→ **Exercise details**: Your reply should hold only the lines from the records below where "agent" occurs.

→ **Stored data**:

>>>

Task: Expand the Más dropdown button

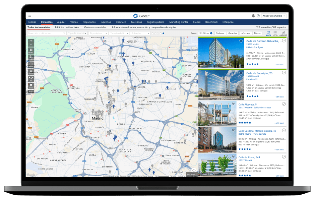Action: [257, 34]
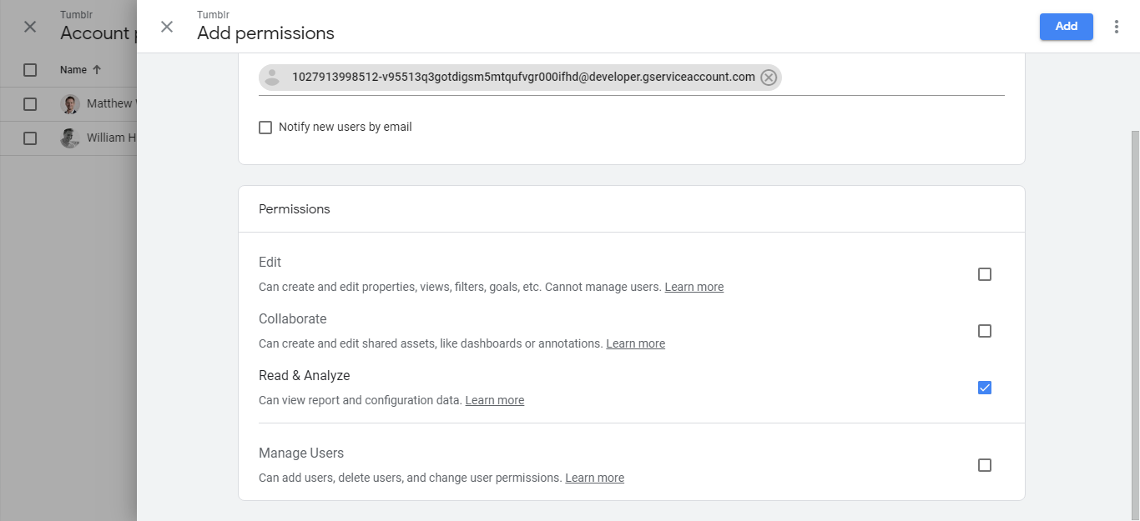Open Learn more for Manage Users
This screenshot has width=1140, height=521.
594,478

<<<
>>>

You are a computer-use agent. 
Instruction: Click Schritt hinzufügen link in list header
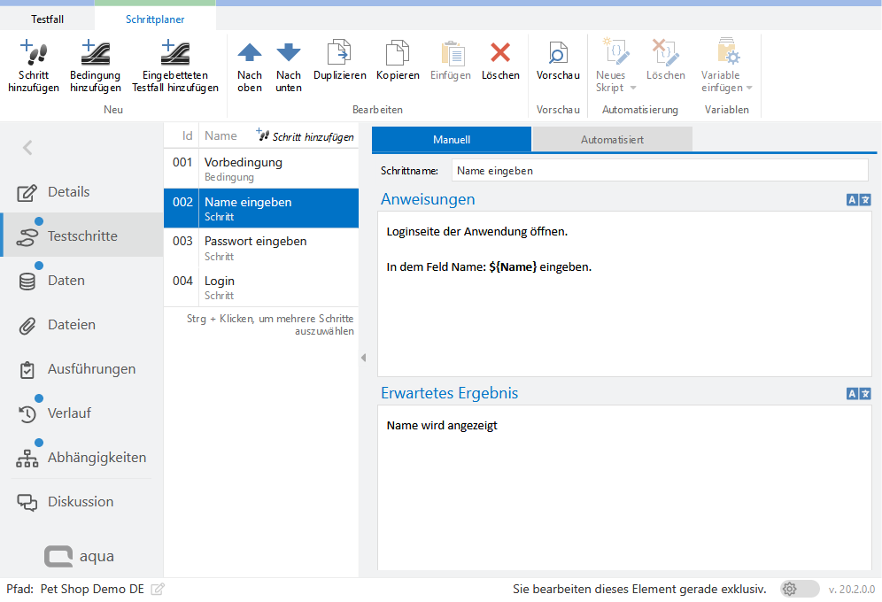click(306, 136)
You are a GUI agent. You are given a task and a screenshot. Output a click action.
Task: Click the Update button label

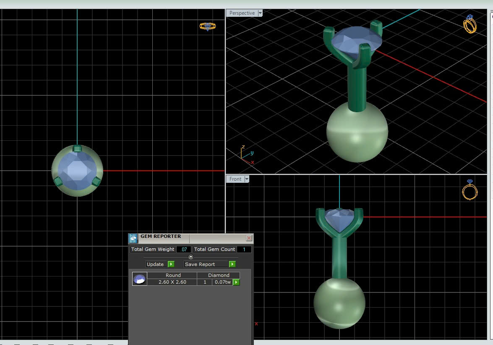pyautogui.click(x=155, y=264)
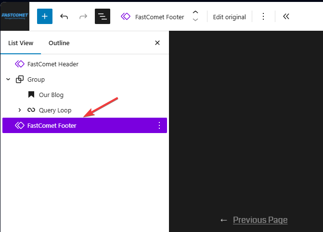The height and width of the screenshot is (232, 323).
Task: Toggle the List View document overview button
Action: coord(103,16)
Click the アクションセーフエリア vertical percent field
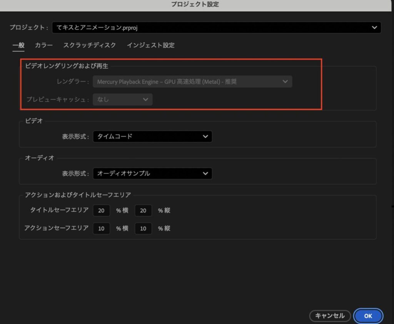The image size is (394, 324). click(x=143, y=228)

<<<

→ **Answer space**:
You are a computer-use agent. 
You are a GUI agent. You are given a task and a screenshot. Output a click action.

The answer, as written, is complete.